As a child I simply thought that Portuguese people were extremely neat and tidy. As an adult I now know they are (neat and tidy that is) but it is also because I come from a long line of female Perfectionists. With this, I place blame on the Portuguese culture, which strongly encourages women to value the opinions of others over their own. Therefore, creating multiple generations of women who strive to achieve something that is virtually impossible, perfection.
I must admit it I take perfectionism to another level. Why am I so (for lack of a better word) anal?
Gratefully, after many years I have learned that being perfect is NOT the best way of life for me. It may not be the best way of life for you either and here’s why…
Life is messy and filled with uncontrollable moments of joy and bliss as well as moments of sadness or guilt. Life just happens, and the harder we try to control it the more we end up losing control. When we are constantly struggling to seek perfection we miss most of the little things throughout the day that bring us joy, as we are spending too much time trying to perfect everything! We miss the intoxicating smell of the roses, or the friendly smile from a neighbor, a missed call from our long time childhood friend or the sweet glance from our lifetime partner.
Time that is spent trying to PERFECT LIFE takes away life! We miss numerous opportunities throughout the day that could bring us so much JOY! When you realize this, you realize how much time you have wasted.

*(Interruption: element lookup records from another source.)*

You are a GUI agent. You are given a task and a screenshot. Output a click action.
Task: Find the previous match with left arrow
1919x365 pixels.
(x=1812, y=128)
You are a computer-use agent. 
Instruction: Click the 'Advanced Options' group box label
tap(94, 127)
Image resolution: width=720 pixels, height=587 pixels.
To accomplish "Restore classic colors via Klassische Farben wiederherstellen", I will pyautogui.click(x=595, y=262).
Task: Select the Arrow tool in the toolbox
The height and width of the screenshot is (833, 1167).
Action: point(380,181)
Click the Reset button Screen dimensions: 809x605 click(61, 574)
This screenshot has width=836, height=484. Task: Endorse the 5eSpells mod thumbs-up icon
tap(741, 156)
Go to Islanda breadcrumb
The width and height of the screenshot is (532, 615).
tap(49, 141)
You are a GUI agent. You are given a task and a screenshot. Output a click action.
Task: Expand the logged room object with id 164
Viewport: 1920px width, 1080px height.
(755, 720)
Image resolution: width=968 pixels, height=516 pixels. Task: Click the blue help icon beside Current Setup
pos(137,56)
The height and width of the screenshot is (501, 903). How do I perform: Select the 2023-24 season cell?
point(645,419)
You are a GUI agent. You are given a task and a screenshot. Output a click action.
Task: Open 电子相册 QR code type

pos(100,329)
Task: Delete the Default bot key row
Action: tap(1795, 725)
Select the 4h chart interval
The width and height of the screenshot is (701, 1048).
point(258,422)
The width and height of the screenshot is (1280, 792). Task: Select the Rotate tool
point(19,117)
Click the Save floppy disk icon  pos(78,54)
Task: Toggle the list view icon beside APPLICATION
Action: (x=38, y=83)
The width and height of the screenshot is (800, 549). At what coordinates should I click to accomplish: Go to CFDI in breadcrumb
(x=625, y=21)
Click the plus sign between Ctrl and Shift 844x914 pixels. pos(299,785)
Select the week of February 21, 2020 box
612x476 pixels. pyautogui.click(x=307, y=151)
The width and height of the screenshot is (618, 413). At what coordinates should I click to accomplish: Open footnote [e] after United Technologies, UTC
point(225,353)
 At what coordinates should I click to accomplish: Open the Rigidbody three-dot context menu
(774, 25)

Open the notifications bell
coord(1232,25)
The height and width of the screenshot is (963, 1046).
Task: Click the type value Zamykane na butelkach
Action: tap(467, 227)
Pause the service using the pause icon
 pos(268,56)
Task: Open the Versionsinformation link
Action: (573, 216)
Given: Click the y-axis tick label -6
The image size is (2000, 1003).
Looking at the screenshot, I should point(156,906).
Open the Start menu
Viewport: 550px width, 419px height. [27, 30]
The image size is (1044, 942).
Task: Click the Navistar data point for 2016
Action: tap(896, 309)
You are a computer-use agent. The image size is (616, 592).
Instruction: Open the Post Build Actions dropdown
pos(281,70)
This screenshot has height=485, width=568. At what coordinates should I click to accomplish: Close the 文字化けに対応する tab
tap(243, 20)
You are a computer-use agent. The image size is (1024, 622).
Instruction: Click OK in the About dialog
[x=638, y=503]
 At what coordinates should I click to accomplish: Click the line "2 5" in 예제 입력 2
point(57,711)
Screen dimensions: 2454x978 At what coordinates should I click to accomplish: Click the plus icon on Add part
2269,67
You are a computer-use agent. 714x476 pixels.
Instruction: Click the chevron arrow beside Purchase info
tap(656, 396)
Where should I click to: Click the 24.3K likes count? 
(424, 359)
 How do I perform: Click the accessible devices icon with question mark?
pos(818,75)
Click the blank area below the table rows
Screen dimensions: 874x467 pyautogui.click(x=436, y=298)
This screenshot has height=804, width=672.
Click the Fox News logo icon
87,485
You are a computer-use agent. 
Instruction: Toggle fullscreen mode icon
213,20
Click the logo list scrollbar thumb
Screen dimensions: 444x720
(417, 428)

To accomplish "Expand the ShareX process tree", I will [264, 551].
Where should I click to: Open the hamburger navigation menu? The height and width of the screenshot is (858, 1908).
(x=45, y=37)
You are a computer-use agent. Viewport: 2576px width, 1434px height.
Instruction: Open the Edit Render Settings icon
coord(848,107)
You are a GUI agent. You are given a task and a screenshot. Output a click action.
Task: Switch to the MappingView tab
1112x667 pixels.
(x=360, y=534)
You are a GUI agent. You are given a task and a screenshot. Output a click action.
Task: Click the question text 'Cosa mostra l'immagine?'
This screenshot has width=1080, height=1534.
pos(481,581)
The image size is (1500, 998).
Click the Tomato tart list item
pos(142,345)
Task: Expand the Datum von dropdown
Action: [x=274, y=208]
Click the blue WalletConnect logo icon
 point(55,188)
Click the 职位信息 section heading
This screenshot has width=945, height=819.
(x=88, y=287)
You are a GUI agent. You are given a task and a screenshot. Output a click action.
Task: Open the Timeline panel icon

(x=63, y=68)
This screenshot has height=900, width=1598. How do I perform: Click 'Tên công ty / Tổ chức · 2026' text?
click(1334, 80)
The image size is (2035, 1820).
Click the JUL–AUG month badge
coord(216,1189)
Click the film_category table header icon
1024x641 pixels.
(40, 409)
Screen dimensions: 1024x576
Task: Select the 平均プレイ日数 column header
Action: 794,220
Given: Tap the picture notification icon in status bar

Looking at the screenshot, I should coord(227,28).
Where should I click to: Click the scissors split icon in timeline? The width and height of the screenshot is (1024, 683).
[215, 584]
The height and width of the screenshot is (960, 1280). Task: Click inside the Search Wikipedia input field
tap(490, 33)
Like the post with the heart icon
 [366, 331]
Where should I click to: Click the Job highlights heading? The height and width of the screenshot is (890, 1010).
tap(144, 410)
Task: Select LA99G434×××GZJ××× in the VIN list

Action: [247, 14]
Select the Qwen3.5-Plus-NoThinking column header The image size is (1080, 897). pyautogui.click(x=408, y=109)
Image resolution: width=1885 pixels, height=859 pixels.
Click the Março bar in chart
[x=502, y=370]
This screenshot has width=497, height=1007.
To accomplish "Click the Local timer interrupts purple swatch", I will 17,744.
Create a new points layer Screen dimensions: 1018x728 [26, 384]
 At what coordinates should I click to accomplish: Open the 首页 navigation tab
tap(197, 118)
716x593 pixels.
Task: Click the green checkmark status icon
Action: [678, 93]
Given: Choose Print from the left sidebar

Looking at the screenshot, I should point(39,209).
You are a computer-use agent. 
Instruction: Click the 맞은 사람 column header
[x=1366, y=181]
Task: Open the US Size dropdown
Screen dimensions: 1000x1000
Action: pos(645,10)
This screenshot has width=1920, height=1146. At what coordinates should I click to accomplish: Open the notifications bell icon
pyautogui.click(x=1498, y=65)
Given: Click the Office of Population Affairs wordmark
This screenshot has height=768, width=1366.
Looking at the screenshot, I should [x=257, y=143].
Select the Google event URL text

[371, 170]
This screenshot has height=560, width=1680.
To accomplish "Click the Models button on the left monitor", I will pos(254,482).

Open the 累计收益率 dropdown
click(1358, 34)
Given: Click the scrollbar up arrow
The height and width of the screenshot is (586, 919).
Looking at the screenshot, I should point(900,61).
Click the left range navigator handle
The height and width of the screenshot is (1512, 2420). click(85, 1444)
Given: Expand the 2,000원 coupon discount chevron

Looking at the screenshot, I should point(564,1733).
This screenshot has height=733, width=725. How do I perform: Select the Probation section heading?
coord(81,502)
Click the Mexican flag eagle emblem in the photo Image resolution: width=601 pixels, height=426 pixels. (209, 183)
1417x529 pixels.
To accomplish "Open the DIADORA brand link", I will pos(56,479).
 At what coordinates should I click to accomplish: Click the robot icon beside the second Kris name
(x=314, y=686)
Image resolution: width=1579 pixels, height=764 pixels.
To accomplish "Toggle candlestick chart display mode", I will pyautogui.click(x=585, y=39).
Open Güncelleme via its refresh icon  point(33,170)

Why do women torment themselves with such high standards? When we learn to lean in and unleash our tight little claws from the incessant need for perfection we realize that being in the messy actually feels pretty nice. Life happens in the messy. There is truth in the messy.
Truth be told, most perfectionists never realize that they suffer from this disorder, nothing is ever perfect enough and everything must be perfect. Webster’s dictionary defines perfect as, “having all the required or desirable elements, qualities, or characteristics” or “as good as it is possible to be” or even as simple as being “complete”. I have spent a lifetime seeking a “feeling” that is unattainable, only because true perfection does not exist. So how many of you out there are like me?
I have some suggestions to help soothe your inner perfectionist so that you can focus on the here and now. Acknowledge moments when you feel the need to perfect something (when you feel the most anxiety). Practice a breathing exercise. Take a moment and breathe it in and breathe out. Begin to journal when you experience your perfectionist at its highest. Journaling acts as a tool to reflect upon and identify when you are at your weakest.
More importantly, love yourself wholeheartedly and acknowledge that you are taking positive steps towards a better self.